Task statement
Word-for-word transcription: reproduce all of the data, but not the pictures.

*** Data extract Section Begins ***

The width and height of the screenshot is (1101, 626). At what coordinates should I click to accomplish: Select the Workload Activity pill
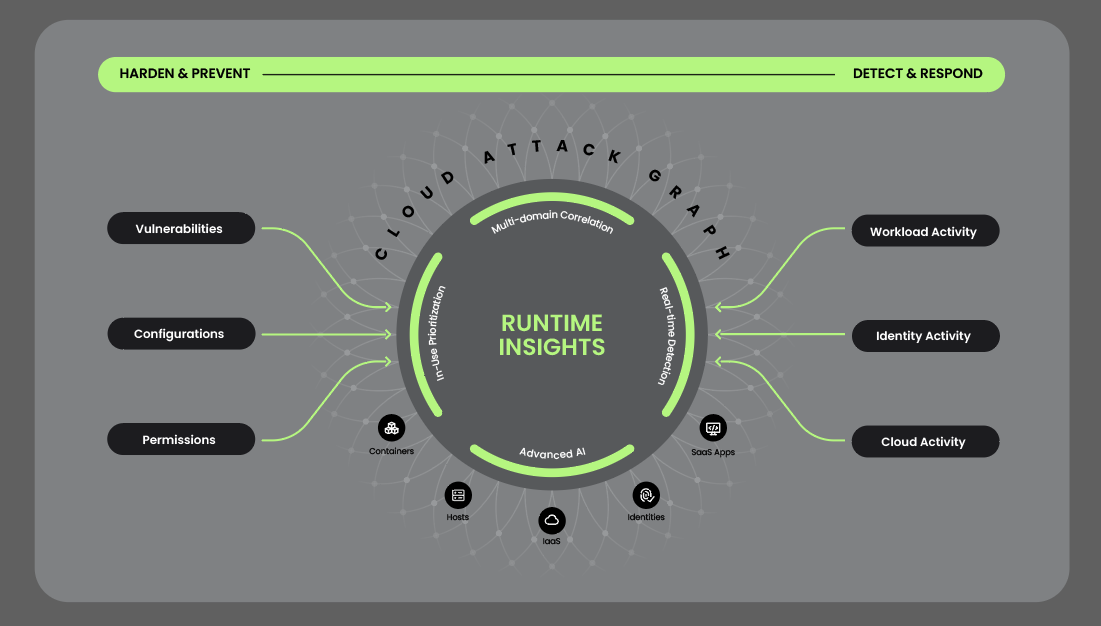coord(924,231)
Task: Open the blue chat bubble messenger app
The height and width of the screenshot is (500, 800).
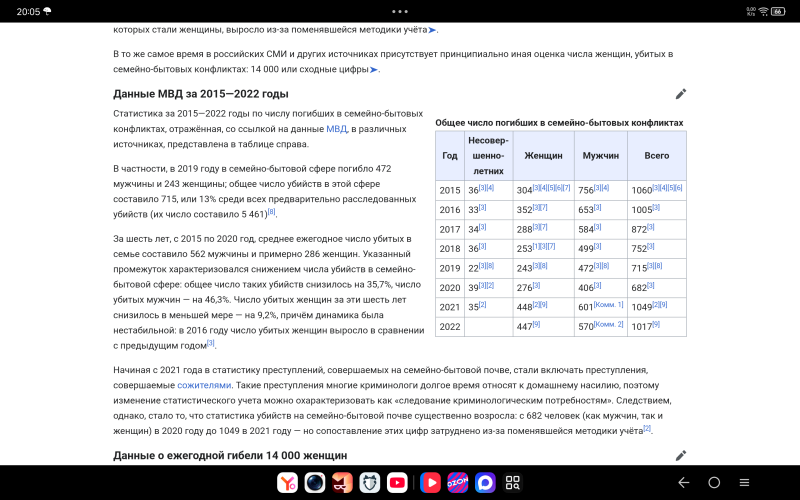Action: pyautogui.click(x=485, y=482)
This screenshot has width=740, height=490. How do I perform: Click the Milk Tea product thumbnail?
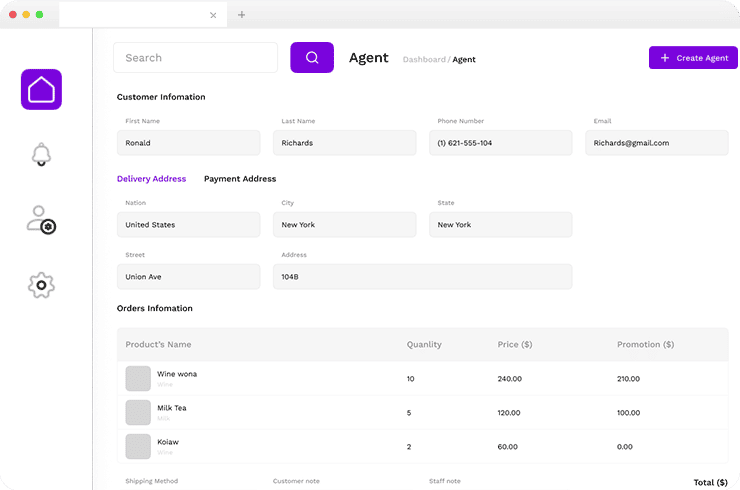(138, 412)
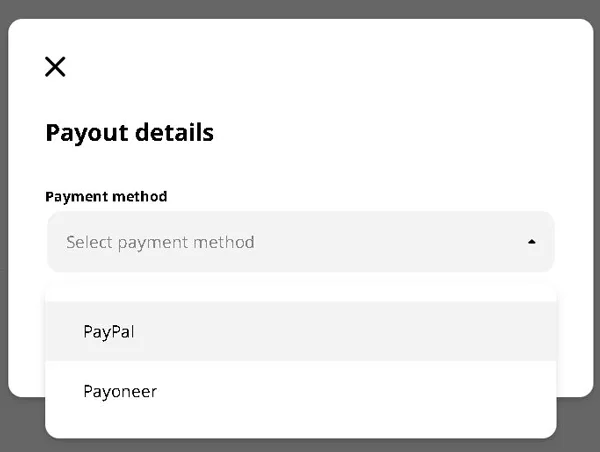Click the payment method dropdown arrow
This screenshot has width=600, height=452.
(x=532, y=242)
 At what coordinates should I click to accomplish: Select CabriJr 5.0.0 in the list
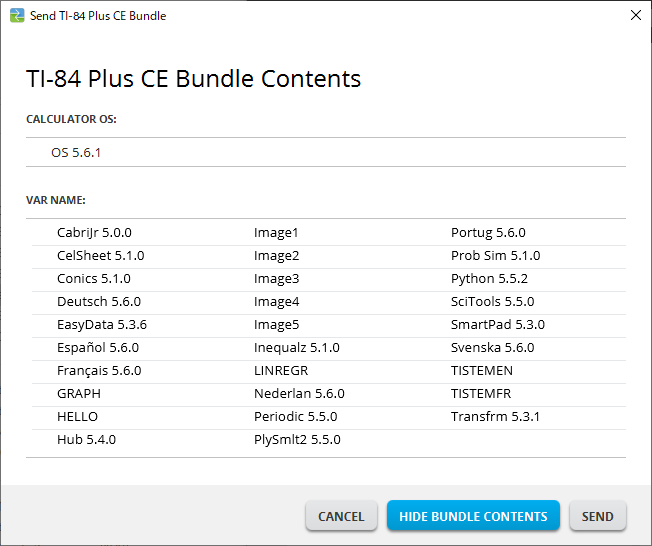94,232
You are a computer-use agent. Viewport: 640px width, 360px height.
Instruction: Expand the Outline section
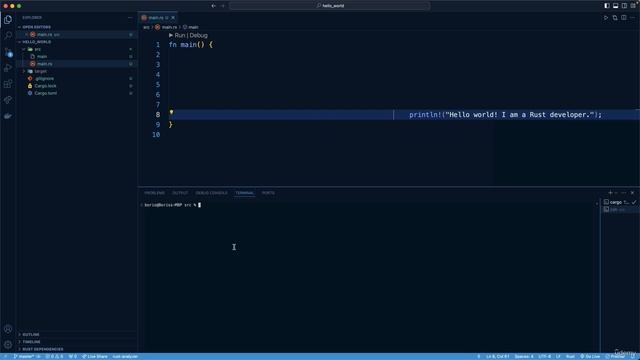coord(31,334)
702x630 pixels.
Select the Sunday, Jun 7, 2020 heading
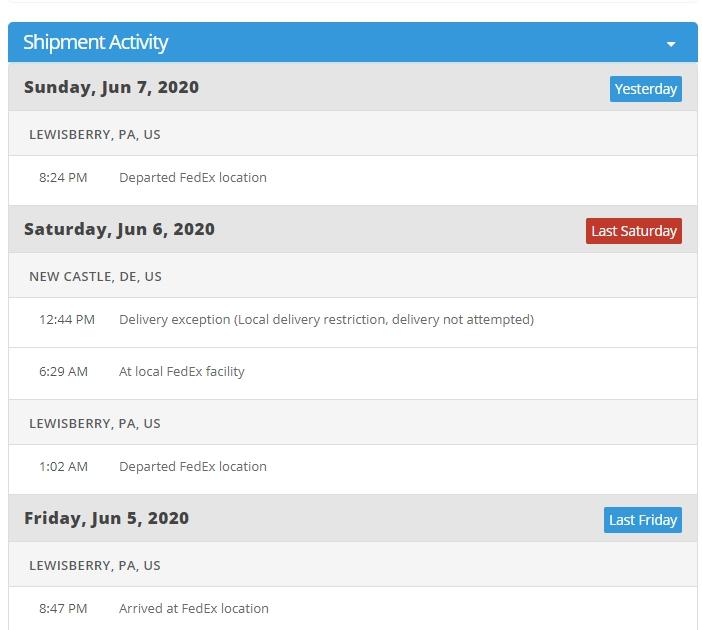pos(111,87)
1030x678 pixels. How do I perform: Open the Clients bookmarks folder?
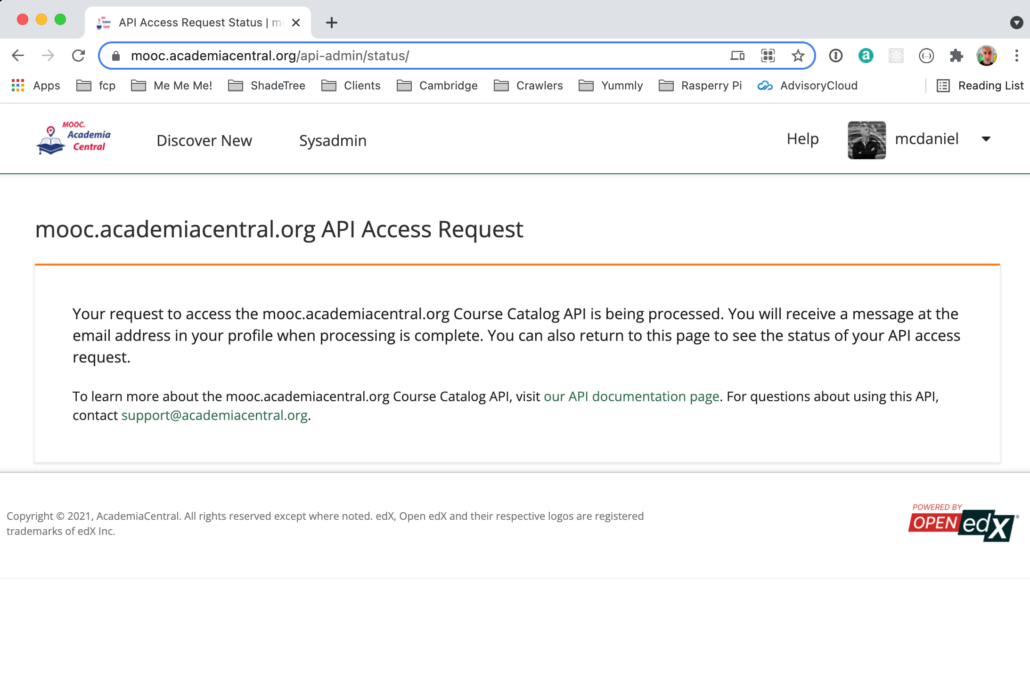click(x=351, y=85)
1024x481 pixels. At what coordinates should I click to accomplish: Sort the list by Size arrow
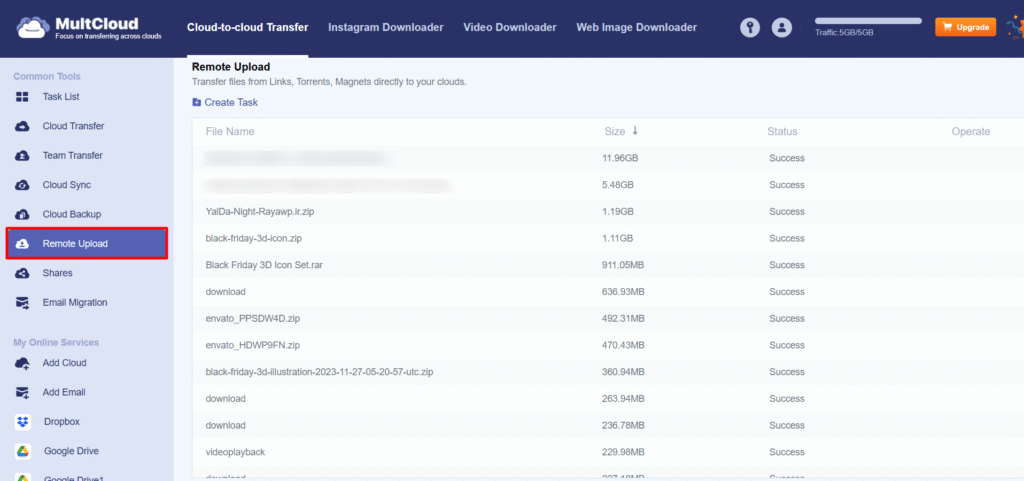click(634, 131)
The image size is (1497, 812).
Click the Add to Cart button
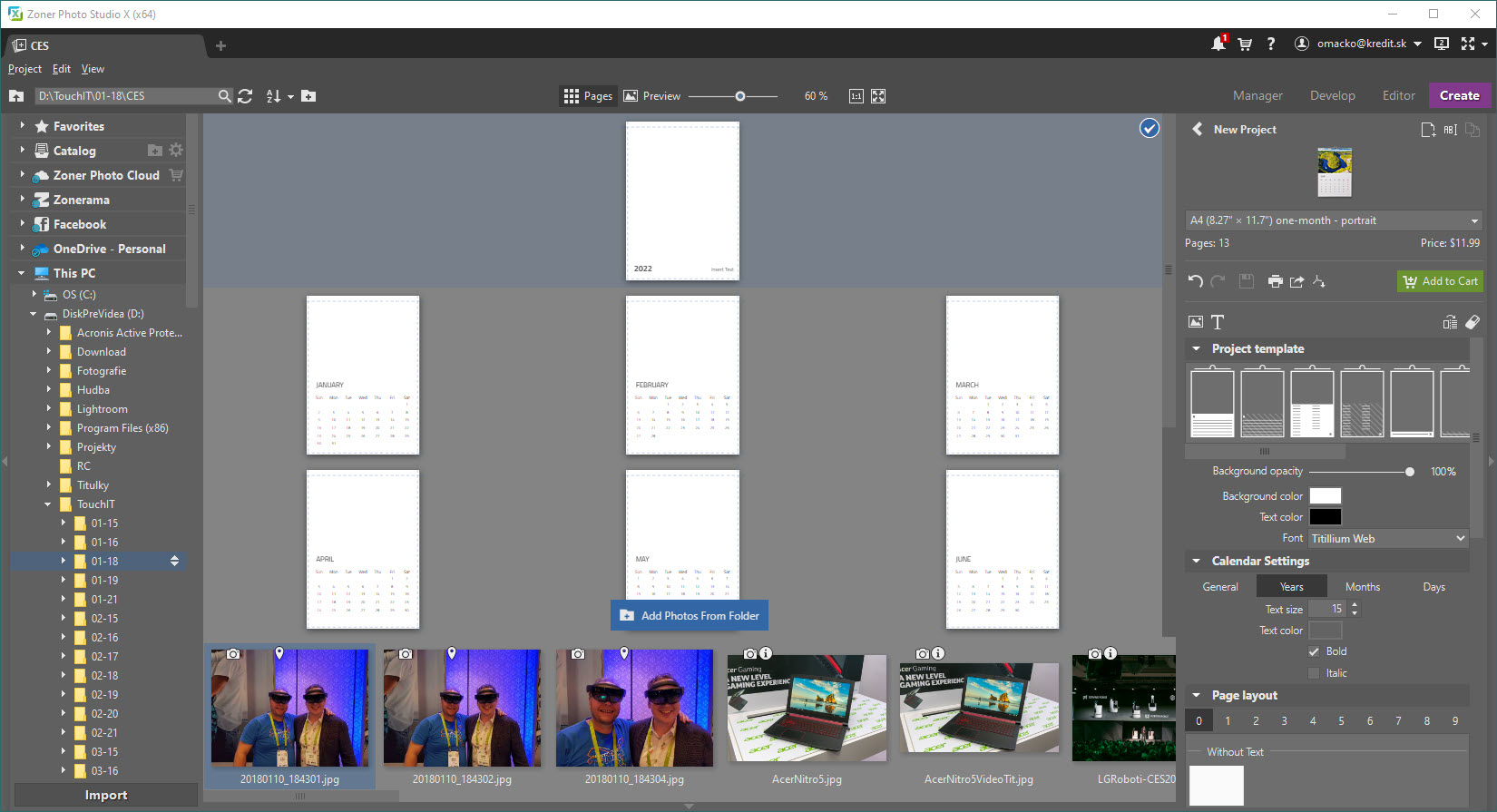1440,281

*** Data extract Section Ends ***

Answer to the problem
The width and height of the screenshot is (1101, 626). At what coordinates should I click to accomplish: Select the Workload Activity pill
coord(924,231)
Task: Open the blue chat bubble messenger app
The height and width of the screenshot is (500, 800).
Action: pyautogui.click(x=485, y=482)
This screenshot has width=740, height=490. How do I perform: Click the Milk Tea product thumbnail?
(138, 412)
Click the payment method dropdown arrow
This screenshot has width=600, height=452.
(x=532, y=242)
 At what coordinates should I click to accomplish: Select CabriJr 5.0.0 in the list
94,232
You are a computer-use agent. Viewport: 640px width, 360px height.
Instruction: Expand the Outline section
coord(31,334)
702x630 pixels.
Select the Sunday, Jun 7, 2020 heading
pos(111,87)
1030x678 pixels. How do I perform: Open the Clients bookmarks folder?
click(x=351, y=85)
1024x481 pixels. At what coordinates should I click to accomplish: Sort the list by Size arrow
click(634, 131)
The image size is (1497, 812).
Click the Add to Cart button
1440,281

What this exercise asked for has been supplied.